E-catalogue to the exhibition of the same name, opening October 16, 2025.

A denizen of the artistic and intellectual milieus of New York City and Bridgehampton, New York, Cornelia Foss has long been considered the standard bearer of an expressive figurative style that characterized much of the art in Eastern Long Island during the second half of the 20th century.

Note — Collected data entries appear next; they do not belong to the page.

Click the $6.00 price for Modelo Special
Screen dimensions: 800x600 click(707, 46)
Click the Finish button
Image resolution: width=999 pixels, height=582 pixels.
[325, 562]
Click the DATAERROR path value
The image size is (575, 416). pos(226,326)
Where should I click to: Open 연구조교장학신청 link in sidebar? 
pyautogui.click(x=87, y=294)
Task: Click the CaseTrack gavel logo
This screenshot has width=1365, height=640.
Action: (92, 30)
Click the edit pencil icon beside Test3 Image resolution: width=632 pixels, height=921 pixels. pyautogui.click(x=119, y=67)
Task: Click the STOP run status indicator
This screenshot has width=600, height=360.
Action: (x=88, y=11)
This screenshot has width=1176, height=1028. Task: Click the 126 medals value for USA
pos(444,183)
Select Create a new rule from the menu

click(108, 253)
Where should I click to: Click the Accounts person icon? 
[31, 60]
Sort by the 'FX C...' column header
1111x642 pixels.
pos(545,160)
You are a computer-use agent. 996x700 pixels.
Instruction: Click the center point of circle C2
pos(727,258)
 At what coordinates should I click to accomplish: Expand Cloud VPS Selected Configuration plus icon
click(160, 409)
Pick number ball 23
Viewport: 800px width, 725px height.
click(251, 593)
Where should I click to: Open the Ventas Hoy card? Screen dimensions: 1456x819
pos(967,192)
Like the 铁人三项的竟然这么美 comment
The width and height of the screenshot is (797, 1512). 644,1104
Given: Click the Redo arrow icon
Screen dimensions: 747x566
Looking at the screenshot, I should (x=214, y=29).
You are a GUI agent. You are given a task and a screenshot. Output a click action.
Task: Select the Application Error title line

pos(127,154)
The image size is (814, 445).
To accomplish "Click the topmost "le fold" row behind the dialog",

Foss is celebrated for her tender portraits, her bright, gestural still lifes, and expansive landscapes with broad, colorful swaths of surf and sky. But the works in this exhibition represent a departure from her typical subjects. The “Little Reds,” as the artist calls them, are a series of paintings executed over the past ten years that she considers intensely personal. Unlike her joyful seascapes, the “Little Reds” stand out for their moody, agitated aesthetic with a depth of emotion not found elsewhere in her oeuvre. These paintings draw from the fairy tale of Little Red Riding Hood. The story of a little girl and a “big, bad wolf” is the ultimate cautionary tale of good vs. evil, vulnerability and courage, the loss of innocence and the menace of power. Now in her late career and life, Foss employs the story as a hauntingly effective device for processing the trauma of her youth when, as a 9-year-old girl of mixed Christian-Jewish heritage, she and her mother experienced a harrowing escape from Berlin, Germany, in the fall of 1939.